6月4日の衆院憲法審査会では、参考人として呼ばれた3人の憲法学者が、「憲法違反」との見解を示しました。
要するに、安倍政権が成立を目指す法律案は、憲法に違反するから許されない、と一致した意見を示したのです。
与党は慌てて火消しに走っています。
野党は勢い勇んで廃案に持ち込もうとしています。
自民党の高村議員は、火消しのためにこう言いました。
「憲法の番人は最高裁で、憲法学者ではない。」
さて、確かに最高裁は、制定された法律の憲法適合性の最終判断権を持ちます(憲法81条)。なので↑の発言はそれ自体間違いではありません。
しかし、国会議員は憲法尊重擁護義務を負います(憲法99条)。
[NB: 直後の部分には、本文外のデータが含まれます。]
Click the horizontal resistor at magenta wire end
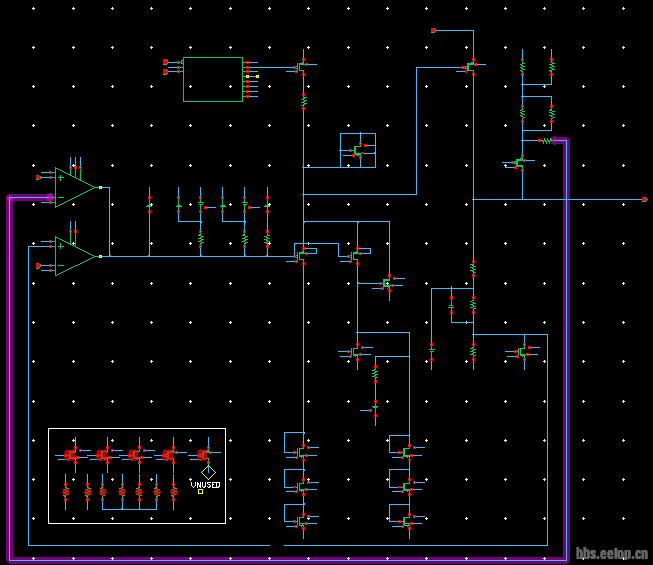Viewport: 653px width, 565px height. point(547,141)
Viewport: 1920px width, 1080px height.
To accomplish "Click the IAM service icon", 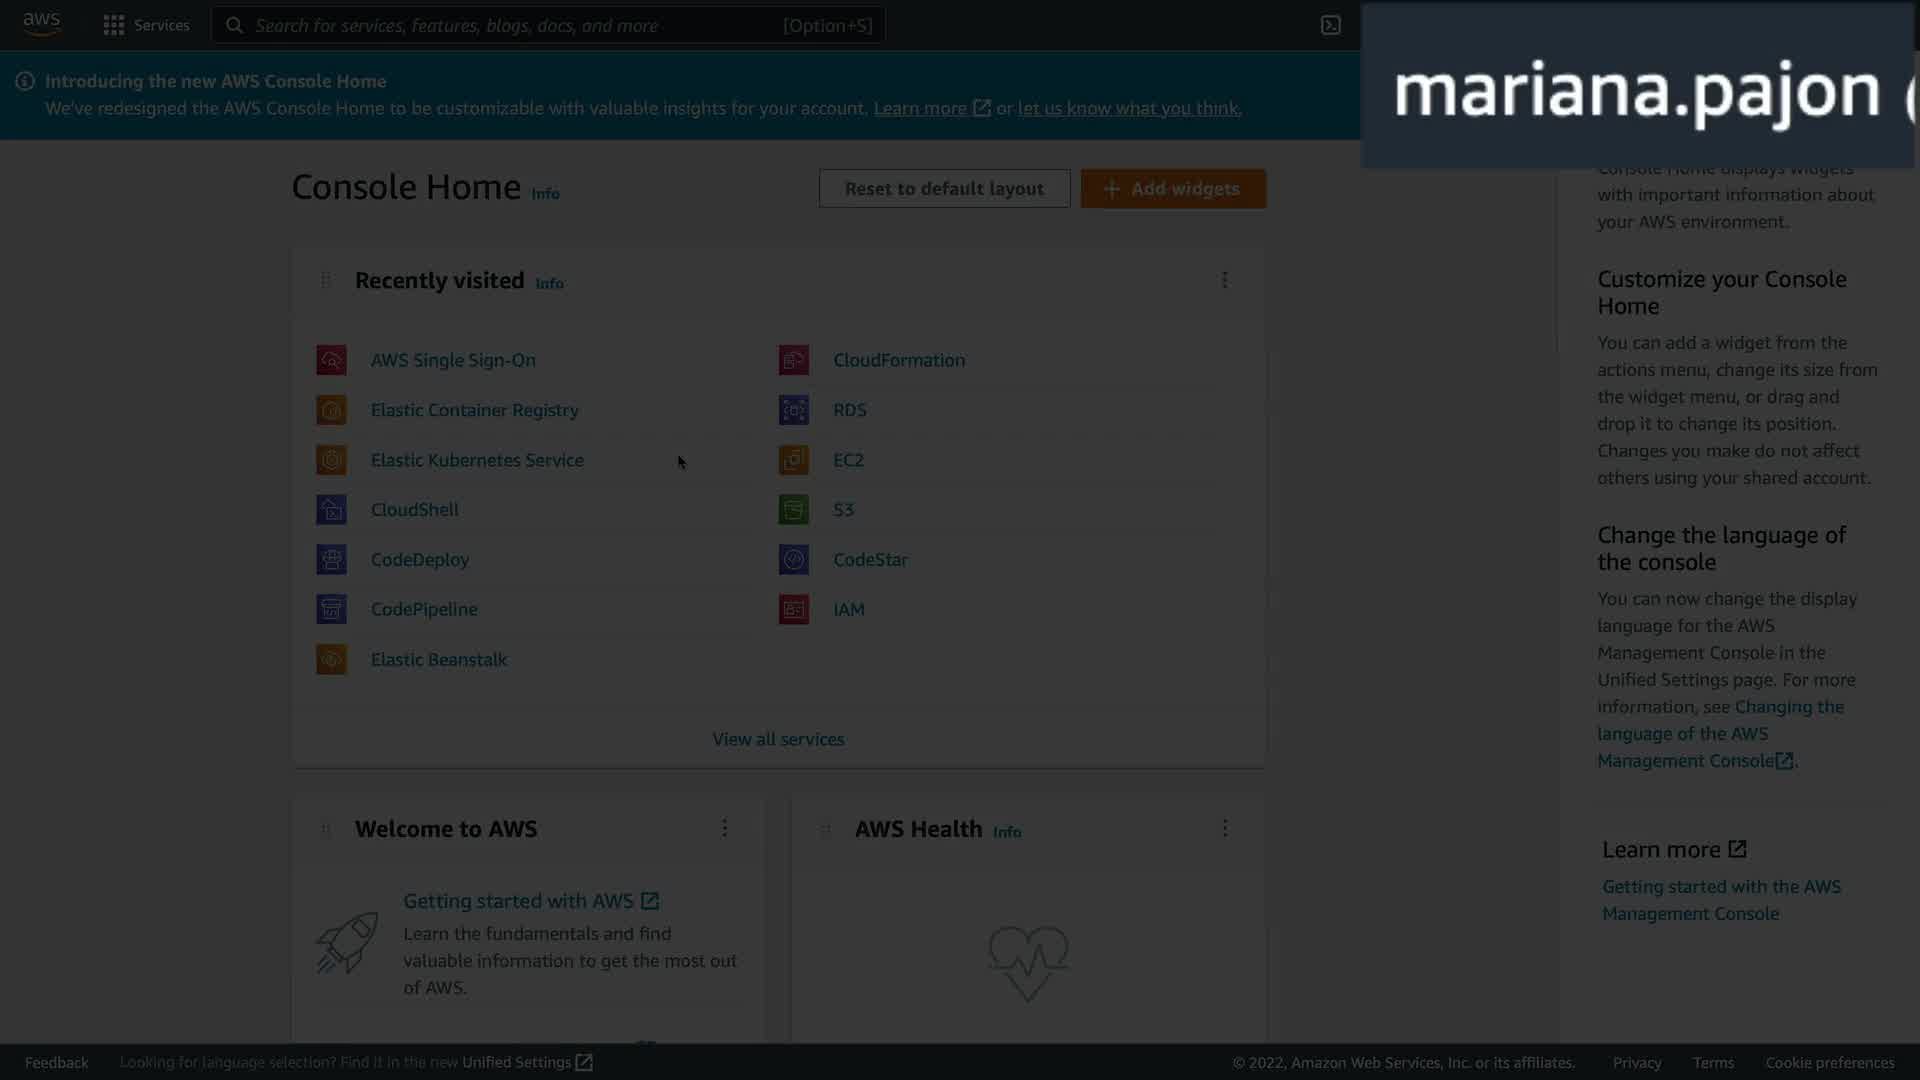I will pyautogui.click(x=793, y=609).
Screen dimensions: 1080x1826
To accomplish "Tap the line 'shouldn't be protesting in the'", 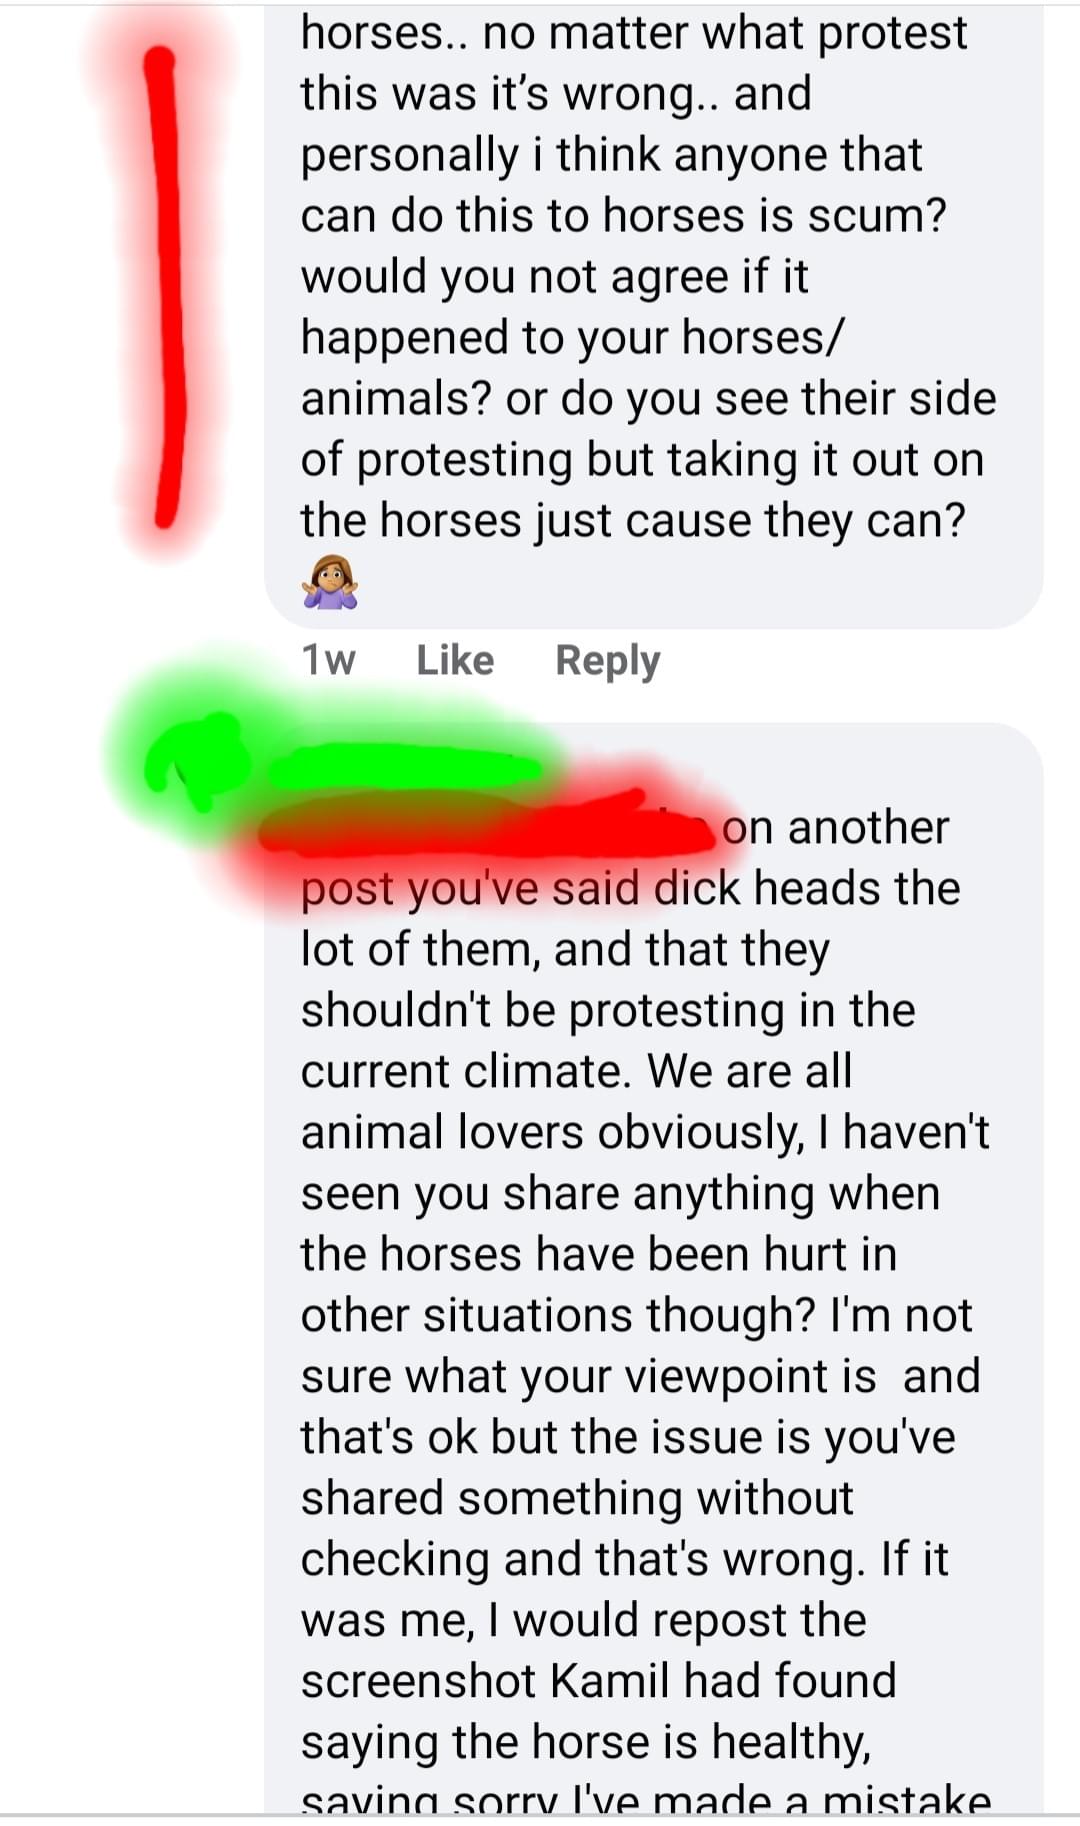I will click(608, 1010).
なので、制定しようとする法律が憲法に合致するよう、配慮する義務を負います。
このことが意味するのは、「いくら憲法の最終判断権者が最高裁だとしても、そもそも法律案提出の段階で、当該法律案が憲法に違反しないかどうか、最善の注意を払う必要がある。」ということです。
最終的には最高裁が判断してくれるからといって、憲法に違反するかどうかもまったく考えることなくやたらめったら危険な法律案を出してはいけないのです。
そう考えると、↑の高村さんの発言は事の本質をごまかしているだけで、火消しになってはいません。事前には国会が、事後には最高裁が、法律の憲法適合性をチェックするのが憲法のタテマエなのです。
また、このような理屈の問題以外に、私があまりにも馬鹿げていると感じたのは、結局今の安倍政権は集団的自衛権の問題について「あー言えばこう言う。」という姿勢しか示せていないということです。
そうです。何を隠そう、安倍さんは、2014年2月12日の衆院予算委員会で、「(憲法解釈の)最高責任者は私だ。」と自信満々に答えているのです。
これって、↑の高村さんの発言と真逆のことを言っていますよね。
どうにもこうにも都合が悪くなると、簡単に前言と矛盾する言動が横行しており、「あー言えばこう言う。」という胡散臭い状況が続いています。